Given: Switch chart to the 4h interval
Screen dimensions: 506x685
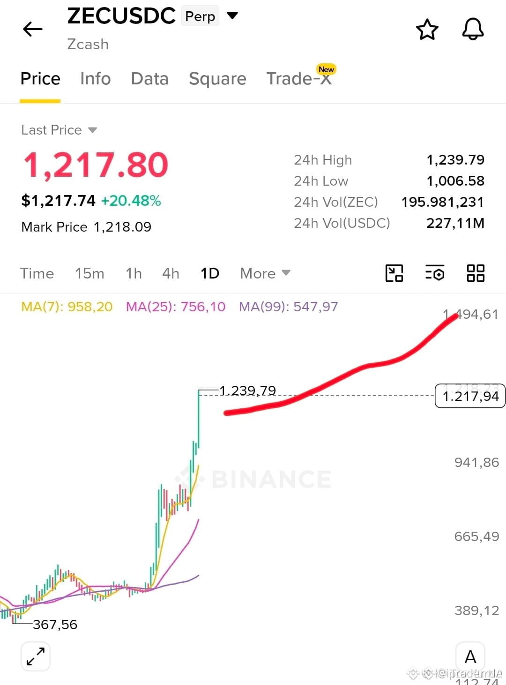Looking at the screenshot, I should (x=171, y=273).
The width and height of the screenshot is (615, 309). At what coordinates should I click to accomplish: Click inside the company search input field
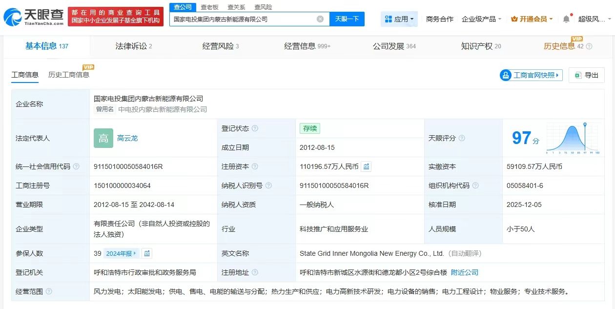click(244, 19)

**How to complete this task**. Repeat word for word the lines beginning at the one with "Screen dimensions: 506x685" and ending at the final line of the records above, both included, and no others. Leave the pictures out.

**Task output**.
Screen dimensions: 506x685
Looking at the screenshot, I should (x=171, y=273).
The width and height of the screenshot is (615, 309). At what coordinates should I click to accomplish: Click inside the company search input field
click(244, 19)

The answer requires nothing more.